The folks behind the Exchange Lab, including CEO James Aitken and COO Tim Webster, have a long history in ad tech and programmatic buying. Aitken founded Media Brokers in 2001, and both were a part of Atlas before Microsoft bought it through its acquisition of aQuantive.
The Exchange Lab, with headquarters in Toronto and London, has grown globally since its 2007 launch, now employing 64. It has done campaigns in 28 countries and is now planning for a New York office.
AdExchanger spoke to CEO James Aitken.
AdExchanger: What is the Exchange Lab?
JAMES AITKEN: We’re a multiplatform exchange in the programmatic space. We strategically run campaigns over multiple platforms because we know we can help performance. We have a lot of different DSP technologies that we use, and we also work in a multi-screen approach — in display, in mobile or in video.
Think of the stock exchanges, but instead of having the Toronto Stock Exchange, New York Stock Exchange and London Stock Exchange, you have Google, Facebook and Yahoo, and you want to buy on all those exchanges. You might find that a stock price in London is a lot more expensive than in New York, so you want to buy from the New York exchange. That’s where a tool like Bloomberg comes in. All the traders have those tools now, but why don’t we have them in digital media? We are that tool.
What is Data Lab?
Data Lab is pretty much the proprietary analyst engine that’s the core of our multi-platform approach. When you’re going into all these different platforms, it can be very cumbersome. It takes a lot of time. There are a lot of people going into the screens, making the trades, loading up the bids.
Data Lab is a piece of technology that collates and standardizes language and the data across all the platforms, generating one unified dataset. We’ve automated this process. We have more than 10 billion data points to create some intelligence [with which] we can then benchmark price and performance across all the platforms that are available for programmatic buying.
You said the Exchange Lab works with clients in 28 countries. Who are some of those clients?
We work with Weight Watchers in Germany, Sky in the UK and Canada, Ford in Austria… In North America, we have McDonald’s, TD Bank, Mazda and Dell. We have hundreds of clients working with us on an ongoing basis.
Can you describe a recent campaign?
I’ll give you an idea from a luxury women’s online retailer. In this example, it was a bridal promotional campaign. They were looking to drive sales, wanted to have a low cost per acquisition. They were looking to target high-end audiences in the UK and Germany, a target of women 25 to 54 with a household income of over 150,000 per annum.
We deployed audience targeting, partnered with re-messaging and contextual targeting. We delivered a CPA of 7.90 pounds, which was an 85% reduction of what they’d seen before. The average basket value, when consumers purchased, was 400 quid per average basket value. It was a one-to-three spend-to-sale ratio.
How do you see mobile, social and video impacting programmatic buying going forward?

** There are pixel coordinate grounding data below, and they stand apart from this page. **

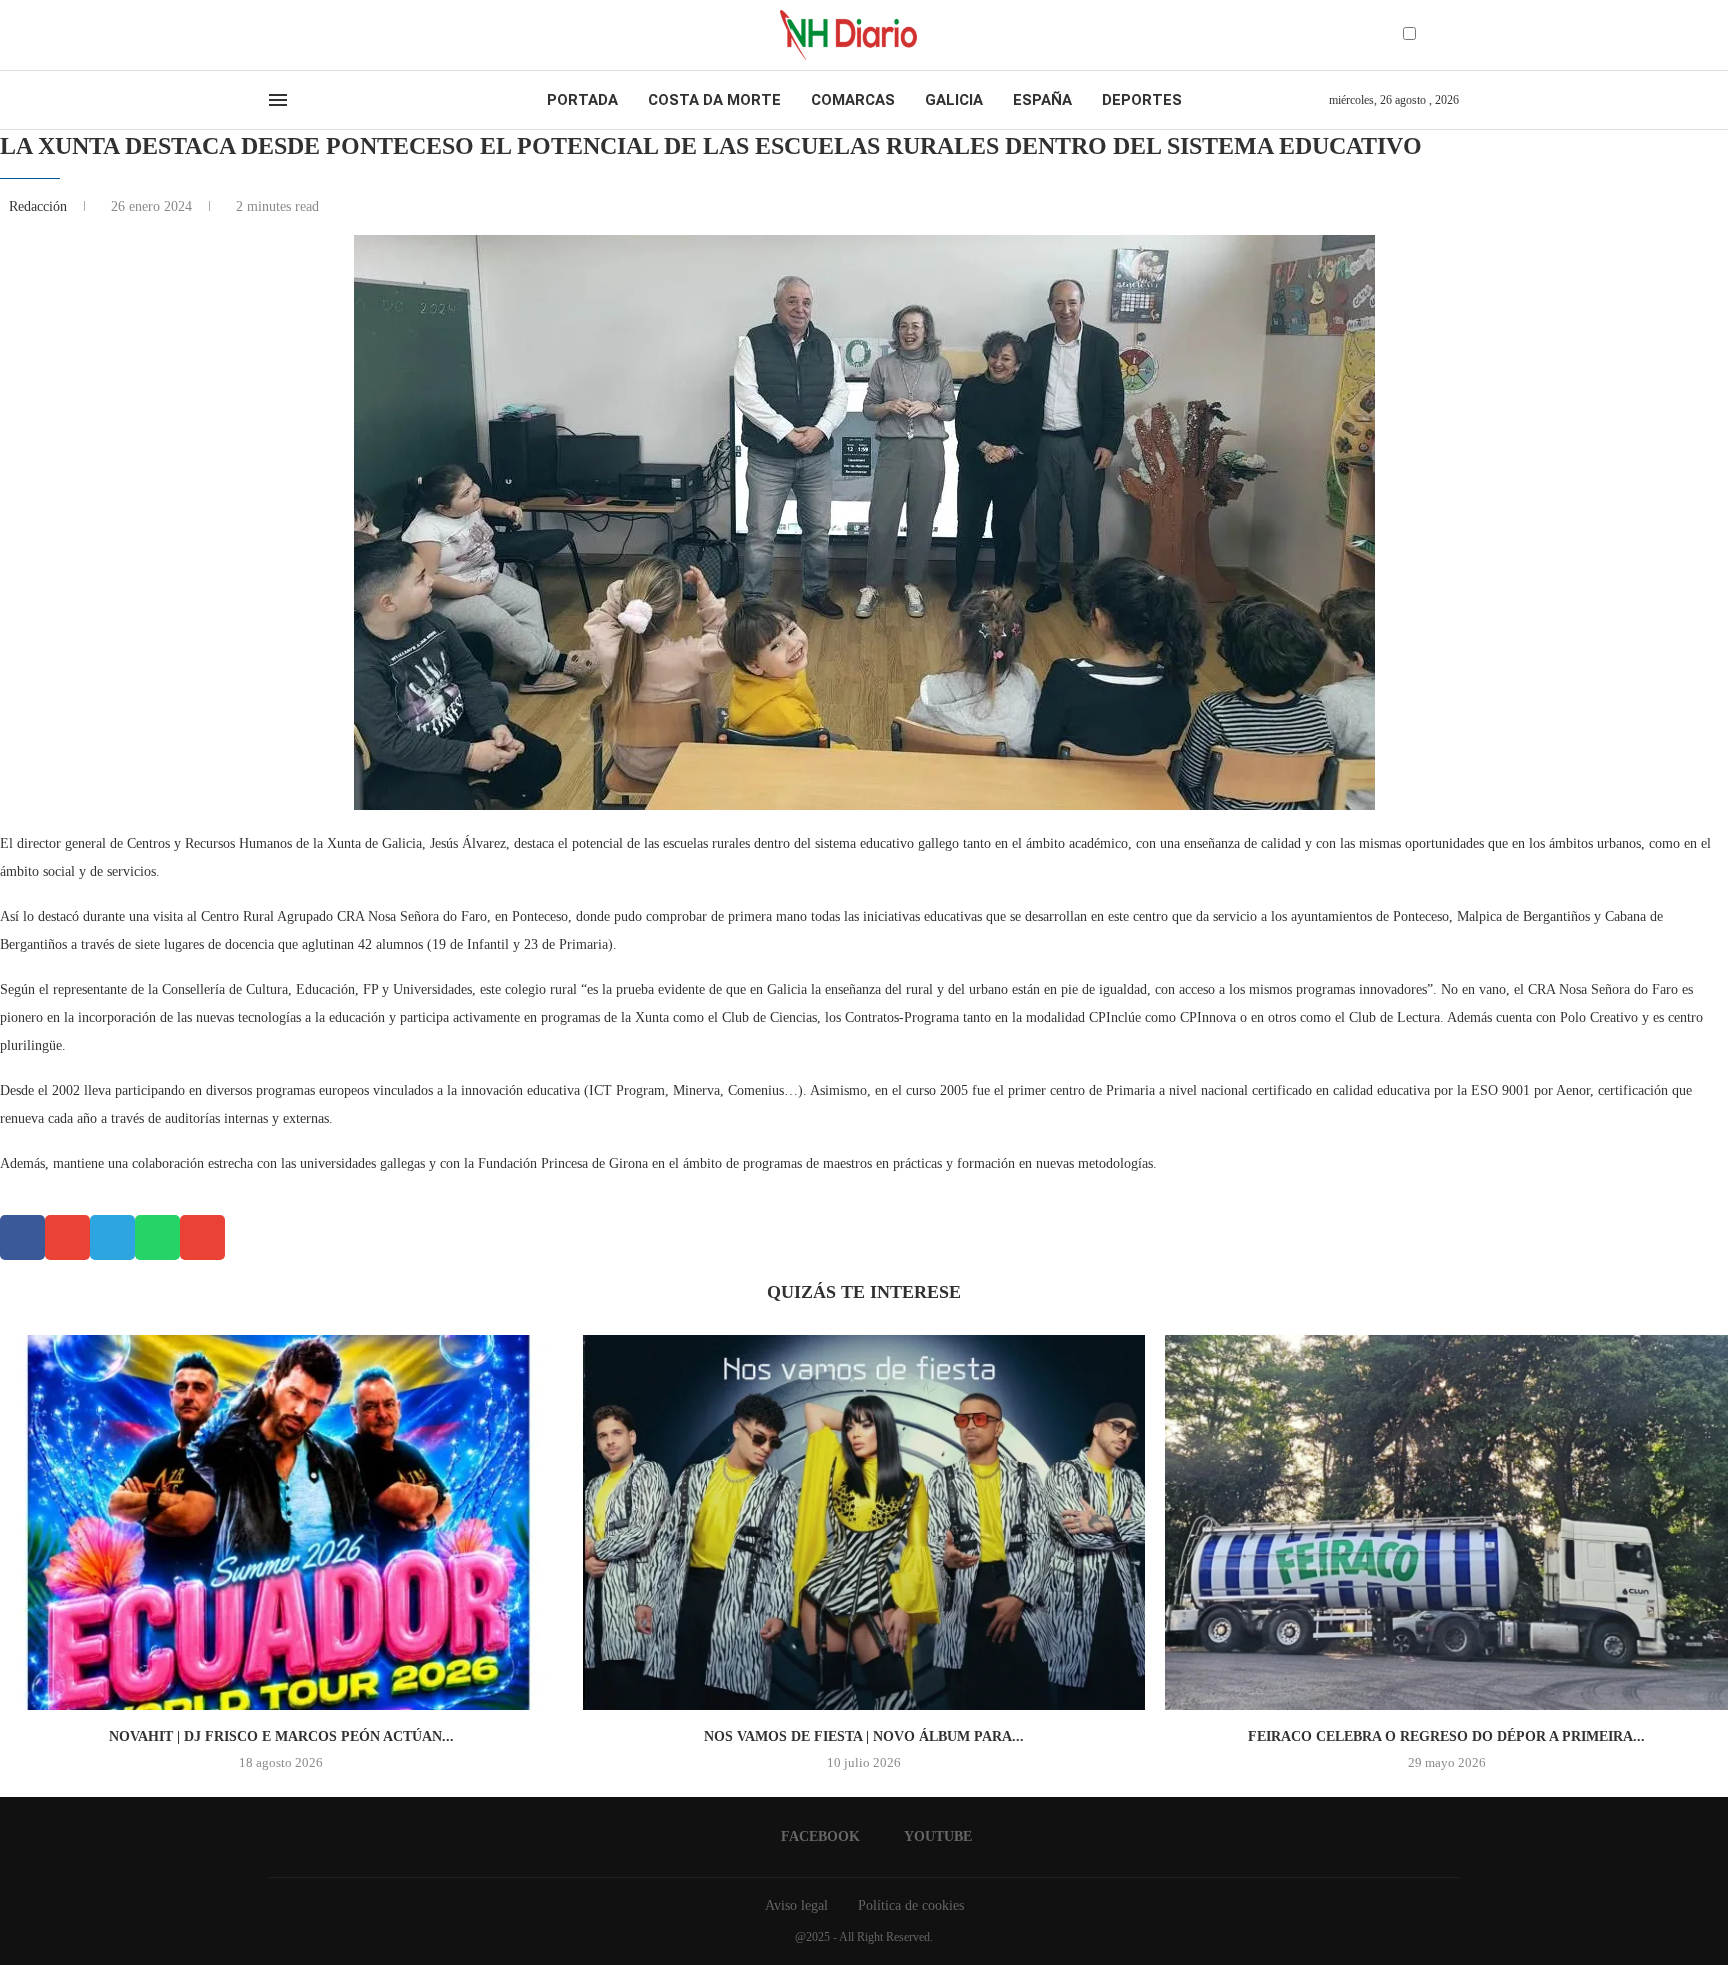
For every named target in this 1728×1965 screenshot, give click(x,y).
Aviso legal (796, 1905)
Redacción (40, 206)
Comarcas (853, 100)
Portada (582, 100)
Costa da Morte (714, 100)
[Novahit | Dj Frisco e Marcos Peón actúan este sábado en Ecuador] (281, 1522)
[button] (22, 1237)
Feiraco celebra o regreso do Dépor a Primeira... (1446, 1736)
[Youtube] (293, 35)
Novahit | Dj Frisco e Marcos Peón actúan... (281, 1736)
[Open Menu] (278, 100)
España (1042, 100)
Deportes (1142, 100)
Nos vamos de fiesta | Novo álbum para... (864, 1736)
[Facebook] (275, 35)
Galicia (954, 100)
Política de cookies (911, 1905)
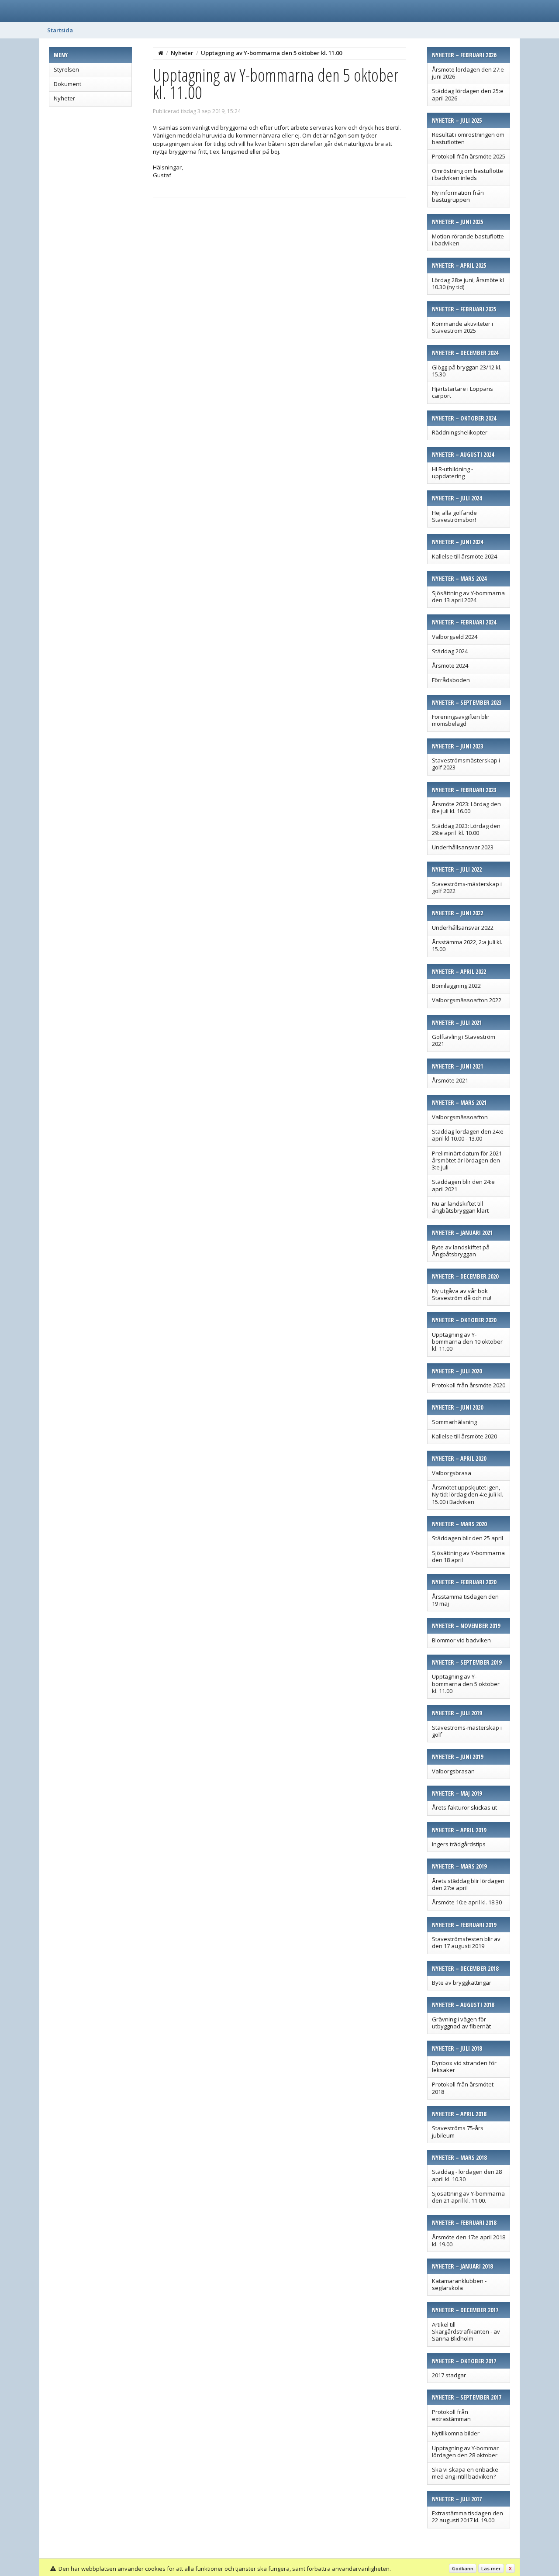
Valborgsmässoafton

It’s only going one way: the inventory is going to be traded programmatically, whatever the premium or price. We work with a ton of different platforms in the space, not for programmatic buying, but also integrating them into the Data Lab.
You’re only going to see more people using this model that’s come from display, in terms of being able to leverage cookie data and ROI data and all the different data points that you can bring into play. That’s going to push across platforms.
Can you talk about funding?
Right now, we’re privately funded by the founders and we’re profitable. We’ve been profitable since 2010.
To give you an idea, in 2012 we ran 1,021 campaigns in 29 markets, and we grew revenue by 300%. We’ve invested a significant six-figure investment into the Data Lab to build it up. We brought on a lot of very experienced Internet veterans. Veerle De Lombaerde, our global ad operations director, set up GroupM marketplace and Xaxis for their agency trading desk. Harjit Badesha, our commercial director in London, was from eBay. Thierry Bazay, our GM in Canada, is an ex-top Microsoft fellow.
What goals do you have for the Exchange Lab over the next year or 18 months?
It’s really about increasing our global footprint and making all our new offices stronger in order to increase that footprint. And to roll out Data Lab into all the other markets that we operate in. Right now, it’s live in the UK, but we’re rolling it out in other markets.
In the US, we do global campaigns, and an office in New York is “on the agenda.” All of this should increase demand not just on the Exchange Lab but also in the programmatic ecosystem in those markets. It’s going to be an interesting time as people start learning that you want to fish in all the oceans, not just the mid-Atlantic and the Arctic. You want to get them all.